"Laura" é uma jovem belga, de 24 anos, que sofre de depressão, e que é acompanhada por um psiquiatra há cerca de 3 anos. Desde a infância que diz ter pensamentos suicidas. Neste sentido, o psiquiatra que a acompanha sugeriu que Laura recorresse à eutanásia, o que terá sido aceite pela jovem.
Duas questões surgem rapidamente ao ler sobre este caso: primeiro, como é que a depressão pode estar relacionada com ideias suicidas, apesar das conjecturas mais óbvias; e segundo, se a eutanásia pode ser uma solução.
O suicídio é, mais do que um acto de desespero, um ataque de extrema agressividade contra si próprio. E só por isto já poderá ser discutível que a solução apresentada a quem "quer morrer" seja: "então eu ajudo-a a morrer". Alimentar, por muito boas intenções que se tenha, essa parte da pessoa que se quer atacar a si própria, parece-me, no mínimo, sinistro.
Mas por detrás deste desejo suicida está uma depressão, profunda, e de tratamento difícil. Antes de mais, é importante reflectir que a depressão não se trata simplesmente de "falta de auto-estima", de onde basta uma "palavra amiga", ou "pensamentos positivos", para "dar a volta". Não se "cura" simplesmente com medicação, e uma intervenção psicoterapêutica é morosa. Apesar da era apressada em que vivemos, é preciso tempo. 3 anos não é muito tempo num quadro de depressão profunda.
A depressão trata-se de uma dinâmica de pensamento cujo objectivo é lidar com a perda, ou a falta, de alguém ou de algo significativos. O que pode ser compreendido pela noção de que, durante um processo de luto, é considerada normal a presença de episódios depressivos. No entanto, num funcionamento depressivo recorrente, o sentimento de perda já não está associado à falta de alguém ou algo em concreto. A perda é sentida como uma falha pessoal, um sentimento de menos-valia. Nesta dinâmica, os pensamentos poderão, simplisticamente, ser extremados da seguinte maneira: "o que eu tenho/sou, é mau, ruim, e o que não tenho/não sou, é óptimo, excelente, maravilhoso" - com a agravante de que a depressão tende a autoperpetuar este tipo de pensamentos.
Assim, é compreensível que uma depressão profunda possa suscitar o desejo de morrer - ou seja, eliminar a "parte má".
Segundo o artigo do Observador, a proposta que foi feita a Laura poderá ter o intuito de evitar que a jovem recorresse de facto ao suicídio, possivelmente tornando o acto mais pensado, menos impulsivo, podendo essa ser uma base de trabalho psicoterapêutica.

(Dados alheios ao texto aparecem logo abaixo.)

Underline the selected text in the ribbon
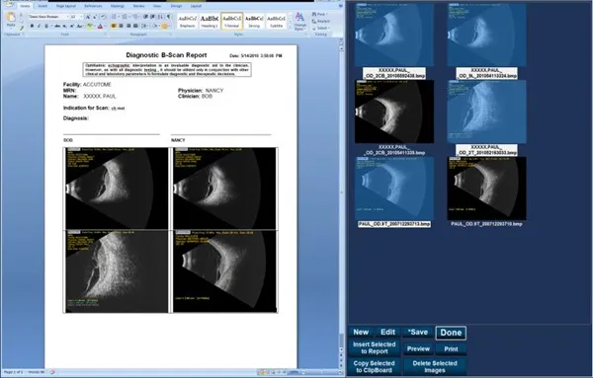Image resolution: width=593 pixels, height=378 pixels. [46, 26]
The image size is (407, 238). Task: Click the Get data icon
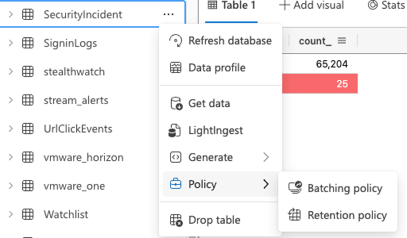(x=175, y=104)
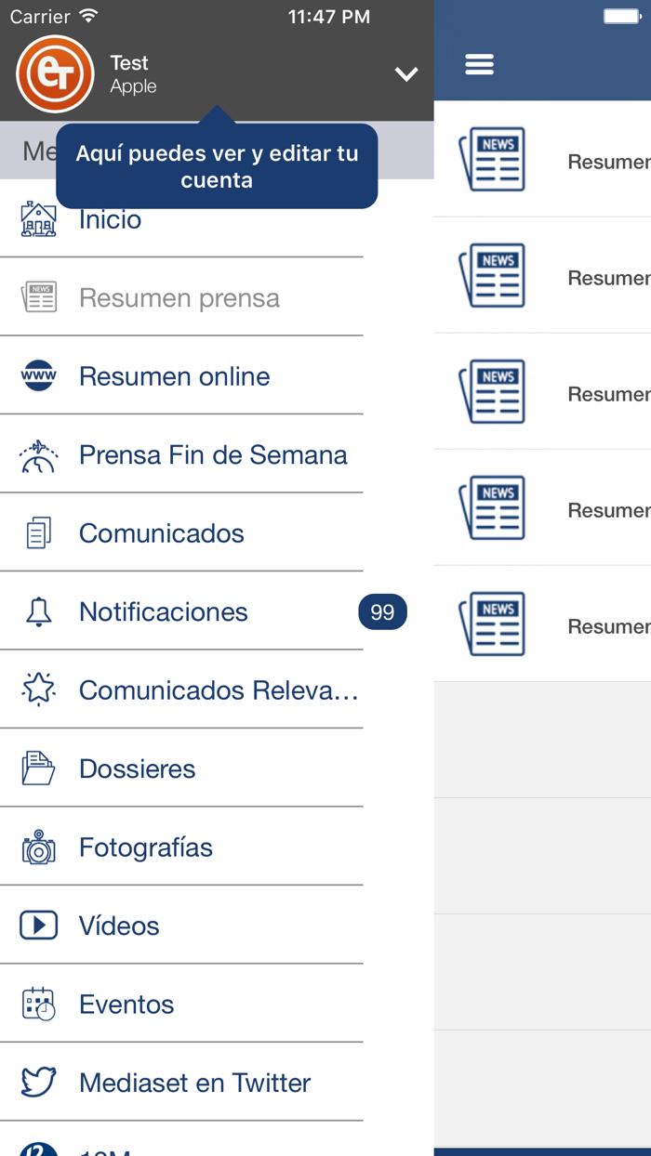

No entanto, do ponto de vista clínico, a proposta para "ajudar" a morrer comporta demasiados riscos, ao alimentar um pensamento que poderá ser delirante, ao invés de formar uma aliança com a pessoa como um todo, e que a ajude a lidar com a depressão que se encontra na base do pensamento suicida.
Na depressão não existem soluções rápidas. Mas poderemos estar a abrir um perigoso precedente, ao apresentar a morte como solução, para quem sofre de doença mental.